Sunday, May 16, 2010

Words from a Two Year Old, Part One

Silly words and even sillier phrases have been falling out of Madelynn's mouth like half-chewed fishy crackers lately. These are some of my favorites.

I have reached the point in pregnancy where tying my shoes leaves me feeling like I've just participated in a triathlon. While struggling and grunting myself into a pair of chucks, Madelynn said, "Mommy suck." I immediately replied with, "Nuh-uh! You suck!" After mentally kicking my own ass for telling my toddler that she sucks, I realized that Mads was saying that mommy was stuck. She was right, I was stuck and I had to just tuck the laces in. Ever since that proud parenting moment, I've noticed that Madelynn gets suck a lot. Her feet get suck in chair legs, her hair gets suck in hair "qwips" and her toy box gets suck on the door frame. "Suck! Suuuuuck, Mommy!!" You're stuck, gotcha.
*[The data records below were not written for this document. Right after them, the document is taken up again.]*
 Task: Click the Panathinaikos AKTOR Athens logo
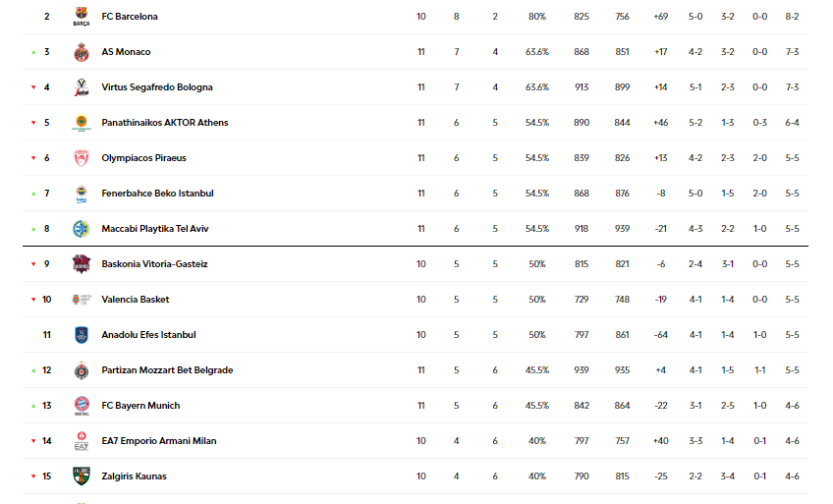point(82,123)

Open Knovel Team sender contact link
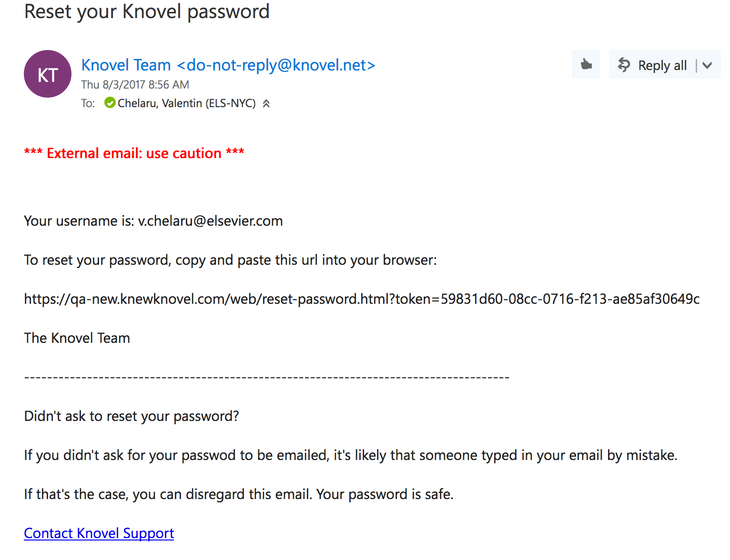click(x=228, y=65)
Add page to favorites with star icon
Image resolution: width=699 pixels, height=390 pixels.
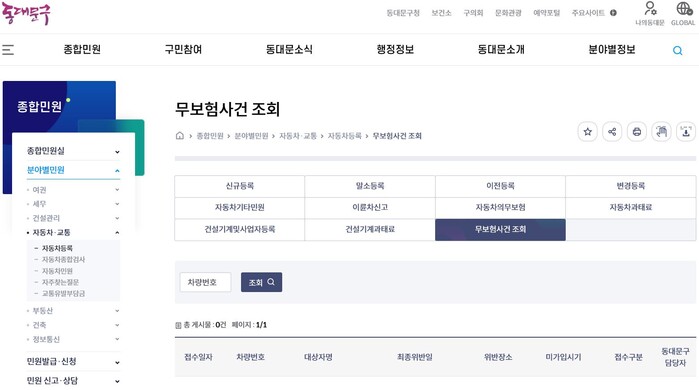click(x=588, y=132)
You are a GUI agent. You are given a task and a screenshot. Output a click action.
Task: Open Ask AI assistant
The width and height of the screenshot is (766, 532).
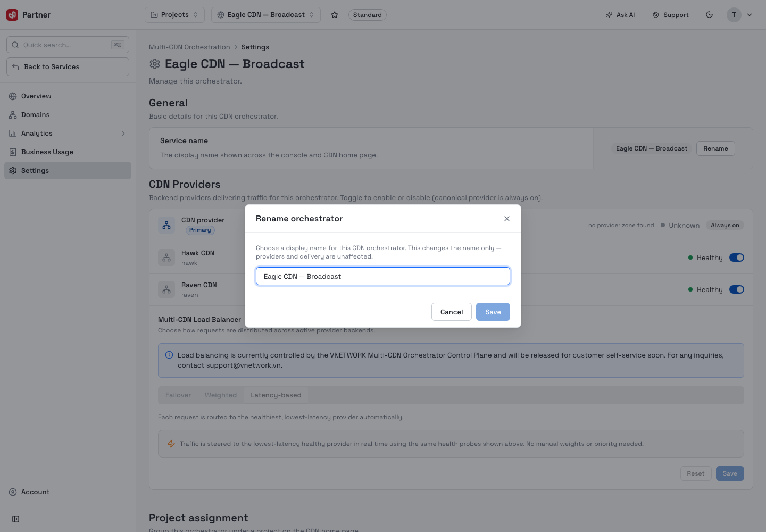(x=620, y=15)
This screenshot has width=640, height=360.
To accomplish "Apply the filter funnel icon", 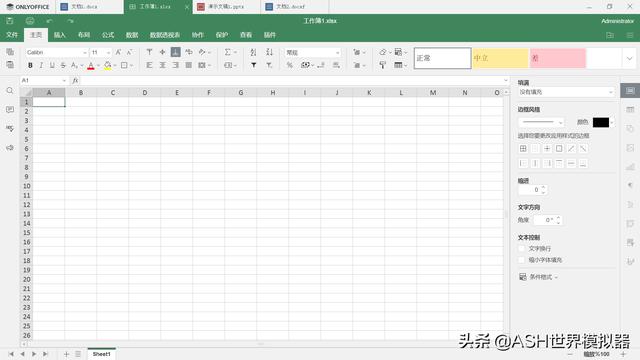I will [x=253, y=65].
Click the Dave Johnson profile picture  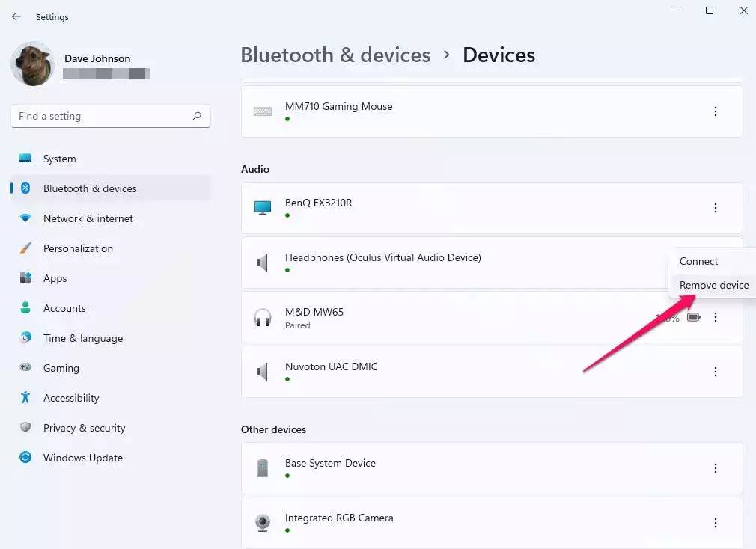(x=32, y=64)
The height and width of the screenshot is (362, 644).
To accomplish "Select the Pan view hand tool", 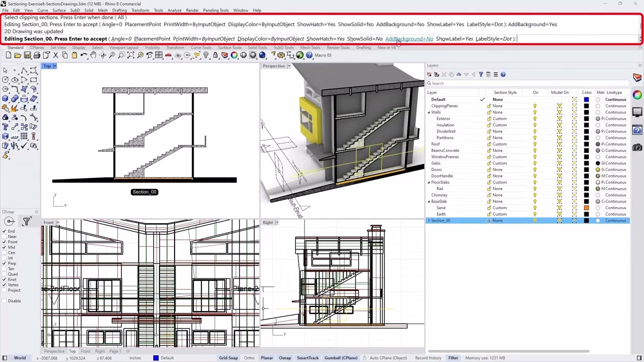I will tap(93, 55).
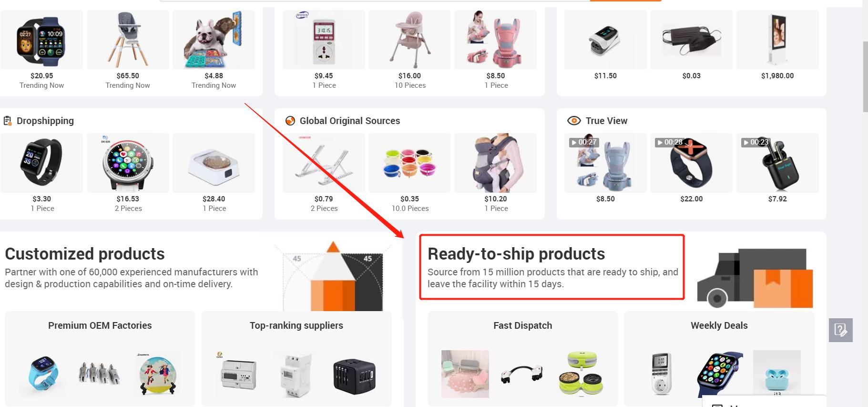This screenshot has width=868, height=407.
Task: Play the 00:27 baby carrier video
Action: tap(605, 163)
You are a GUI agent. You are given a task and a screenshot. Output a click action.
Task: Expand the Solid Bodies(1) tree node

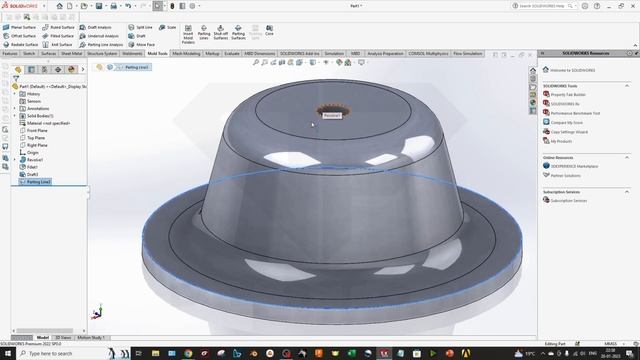coord(15,116)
Madelynn really likes coffee. Since I've been pregnant, I've switched to decaf, so I'm happy to scoop a couple spoonfuls of coffee into her little plastic play mug. It's "Mmm, good coffee." Jeffrey and I had put Mads to bed one night, and less than ten minutes later she was back in the living room saying, "coffee? Coffee?" Silly girl, we don't drink coffee at night! Get back to bed. "Coffee? In there? In bed? Coffee?" No, you cannot have coffee in bed, go to sleep. Madelynn disapeared into the bedroom, only to return less than 30 seconds later. "Coffee!! In bed!!" I scooped the silly girl up to take her back to bed where I found a HUGE, brown, wet spot. Apparently I had left my coffee cup on the night stand and while Madelynn was chugging it in the dark, she spilled it. It's all so clear now. There's coffee in bed. Duh.

Spilled sippies, dropped toys and scattered yogurt raisins happen. They just do, there's no avoiding it. What should you say when you tip your water cup on the coffee table? "Aw-man. Oops, aw-man. Clean-up! Aw-man."
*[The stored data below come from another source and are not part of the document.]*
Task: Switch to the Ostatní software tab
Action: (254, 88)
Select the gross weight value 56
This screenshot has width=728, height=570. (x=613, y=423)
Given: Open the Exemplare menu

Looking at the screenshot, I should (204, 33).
Madelynn and I fold a ton of laundry. I swear this little family of three goes through more clothes in one day than the Duggars. Mads is always right there to point out the colors of all the clothes and to let me know which one is a shirt, pants, jeans etc. After finishing up one day, I pointed to a pile for Mads to carry into the bedroom. It was a stack of Jeffrey's boxers. While patting the stack, Madelynn said, "Daddy panties. Panties. Daddy. Panties?" Yeah kid, those are Daddy's panties.

Madelynn is a coloring fiend, we could color for hours while singing "Apples and Bananas" over and over again. Babe's favorite colors are "yeddow, gay, purpoh and geene."
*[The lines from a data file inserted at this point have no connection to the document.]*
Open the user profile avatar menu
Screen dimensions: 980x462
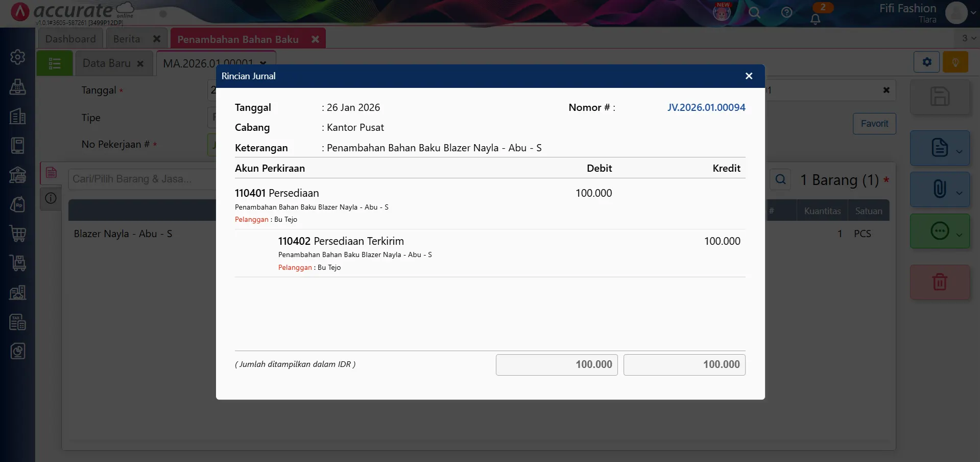pyautogui.click(x=956, y=13)
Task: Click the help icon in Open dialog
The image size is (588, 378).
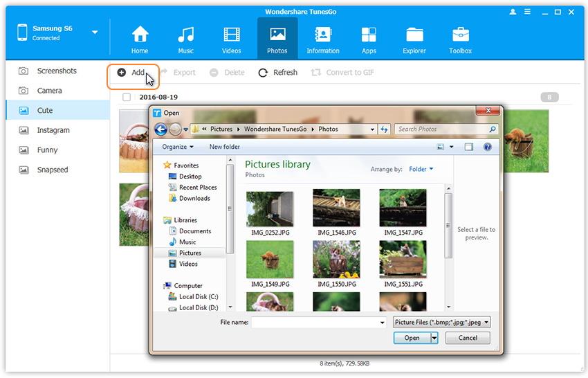Action: 487,147
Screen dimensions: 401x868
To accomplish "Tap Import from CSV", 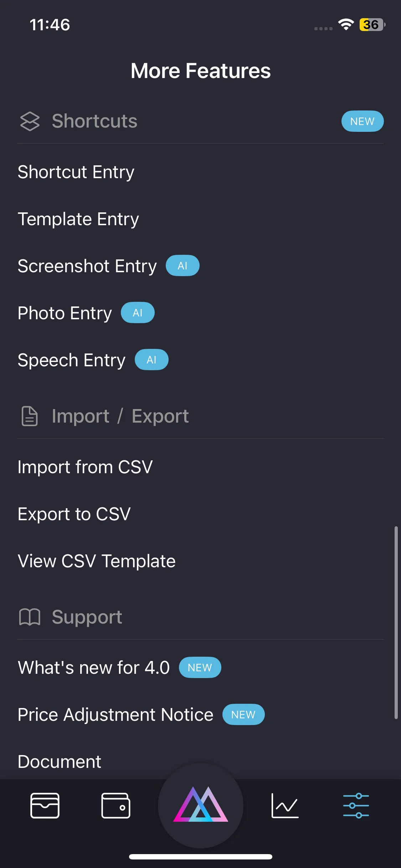I will tap(85, 467).
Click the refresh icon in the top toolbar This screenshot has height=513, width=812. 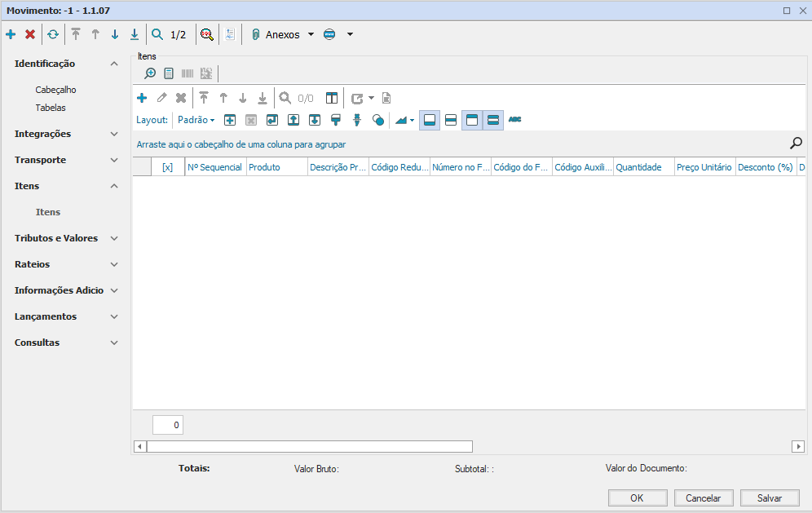point(53,34)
Madelynn rushed up to Daddy one day with her pointer finger up yelling, "Boo-goos! Boo-goos Daddy. Boo-goos." She then wiped the boo-goo on Daddy's pant leg. Hmm, I wonder what made her think that boo-goos belong on Daddy's pants... Men are gross.

Mads is a tender soul. She gets distressed when she hears a baby crying, or when she hears Mommy grunt her way off the couch. "Baby cwying. Baby ok? OK?" or "Hurts? Mommy hurts? Boo-boo? Hurts Mommy?" No matter how hard you try to convince her that the baby is OK, or that Mommy doesn't hurt, she'll pat your leg for at least a full minute to make sure you're truly OK.

What's that spot on your shirt, Mads? "Guckies." You mean yuckies? "No. Guckies. Gwohs. Guck."

Mads doesn't like to leave the house unless all family members are involved. It's always, "Daddy come too? Kitty come too?" No, kitty does NOT come too. Ever.

Since I became a whale, I've been using Madelynn as my little gopher. It's just easier to stay sitting on the floor while I send Mads to get the book she wants to read or the toy she wants to play with. Hey, she's young with tons of energy and I'm fat with tons of heartburn. It's only fair. When Mads brings me whatever I've sent her for, she says, "Here. Take it. Take it!" Holy crap, I'm taking it. Madelynn also uses "here" to let you know that she would like whatever you're holding. Picked up some chapstick? "Here!" as she rips it from your hand. Or, "Here!" as she steals your cup of "go-gurt." Who taught her to be so demanding?

I've been working with Mads on please, thank you and you're welcome since before she could even hold her head up. She has been able to say all three for quite some time, but it has only been recently that she remembers to say them at appropriate times, without a ton of Mommy-prompting. Problem is, every time she says "thank you," I quickly answer with "you're welcome." Hearing them together all the time has confused Mads a little, and now when someone gives her a sticker or a lollipop (please stop doing that, BTW), Mads will say, "Thank-oo. Welcome." or even reverse it to "Welcome! Thank-oo." The sticker and lollipop givers think this is just the cutest thing ever, so I haven't been working too hard to fix it for her. If "Thank-oo. Welcome." means an extra sticker, she might want to hang on to the phrase for a while. I might even try it out and see where it gets me.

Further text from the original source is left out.